- PROVIDED PASSAGE
-- Begin --
- French theatrical release poster
- French: Soumsoum, la nuit des astres
- Directed by: Mahamat-Saleh Haroun
- Written by: Mahamat-Saleh Haroun; Laurent Gaudé;
- Produced by: Florence Stern
- Starring: Maïmouna Miawama; Ériq Ebouaney; Achouackh Abakar Souleymane;
- Cinematography: Mathieu Giombini
- Edited by: Svetlana Vaynblat
- Music by: Bibi Tanga
- Production companies: Pili Films; Goï-Goï Productions;
- Distributed by: KMBO (France);
- Release dates: 19 February 2026 (Berlinale); 22 April 2026 (France);
- Running time: 101 minutes
- Countries: France; Chad;
- Languages: French; Chadian Arabic;

= Soumsoum, the Night of the Stars =

2026 drama film by Mahamat-Saleh Haroun

Soumsoum, the Night of the Stars (French: Soumsoum, la nuit des astres) is a 2026 drama film directed by Mahamat-Saleh Haroun, co-written with and Laurent Gaudé. A co-production of Chad and France, set in the Ennedi mountains, it follows Kellou (Maïmouna Miawama), a teenager girl haunted by visions she does not understand.
-- End --
- GIVEN RECORDS
-- Begin --
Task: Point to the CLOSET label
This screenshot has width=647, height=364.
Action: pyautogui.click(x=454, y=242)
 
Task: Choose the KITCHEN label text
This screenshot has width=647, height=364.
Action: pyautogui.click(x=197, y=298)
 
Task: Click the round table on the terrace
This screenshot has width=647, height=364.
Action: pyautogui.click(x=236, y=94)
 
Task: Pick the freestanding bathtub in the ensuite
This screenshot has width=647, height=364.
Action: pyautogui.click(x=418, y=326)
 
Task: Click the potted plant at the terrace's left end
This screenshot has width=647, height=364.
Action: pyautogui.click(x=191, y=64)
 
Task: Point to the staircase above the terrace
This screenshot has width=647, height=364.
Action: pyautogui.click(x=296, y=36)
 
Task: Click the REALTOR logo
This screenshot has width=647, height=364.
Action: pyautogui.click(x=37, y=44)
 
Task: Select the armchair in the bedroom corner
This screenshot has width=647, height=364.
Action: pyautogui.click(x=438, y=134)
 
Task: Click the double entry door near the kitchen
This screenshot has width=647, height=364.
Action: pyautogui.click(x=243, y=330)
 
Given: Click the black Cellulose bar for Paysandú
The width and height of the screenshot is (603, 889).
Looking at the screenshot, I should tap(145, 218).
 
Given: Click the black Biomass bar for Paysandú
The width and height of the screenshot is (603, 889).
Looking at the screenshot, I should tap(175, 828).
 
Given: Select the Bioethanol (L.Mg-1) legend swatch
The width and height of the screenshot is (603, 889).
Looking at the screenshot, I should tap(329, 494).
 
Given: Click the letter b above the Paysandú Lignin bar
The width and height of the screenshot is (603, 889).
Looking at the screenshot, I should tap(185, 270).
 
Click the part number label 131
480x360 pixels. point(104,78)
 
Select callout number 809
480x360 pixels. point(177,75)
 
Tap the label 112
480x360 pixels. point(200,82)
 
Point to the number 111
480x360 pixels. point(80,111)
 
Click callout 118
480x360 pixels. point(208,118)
-- End --
- YOUR OBJECTIVE
Please translate this sentence from the film entry into Spanish: "A co-production of Chad and France, set in the Ennedi mountains, it follows Kellou (Maïmouna Miawama), a teenager girl haunted by visions she does not understand." The rows have nothing to do with the film entry.

- TASK RESPONSE
Coproducción de Chad y Francia, ambientada en las montañas del Ennedi, sigue a Kellou (Maïmouna Miawama), una adolescente atormentada por visiones que no comprende.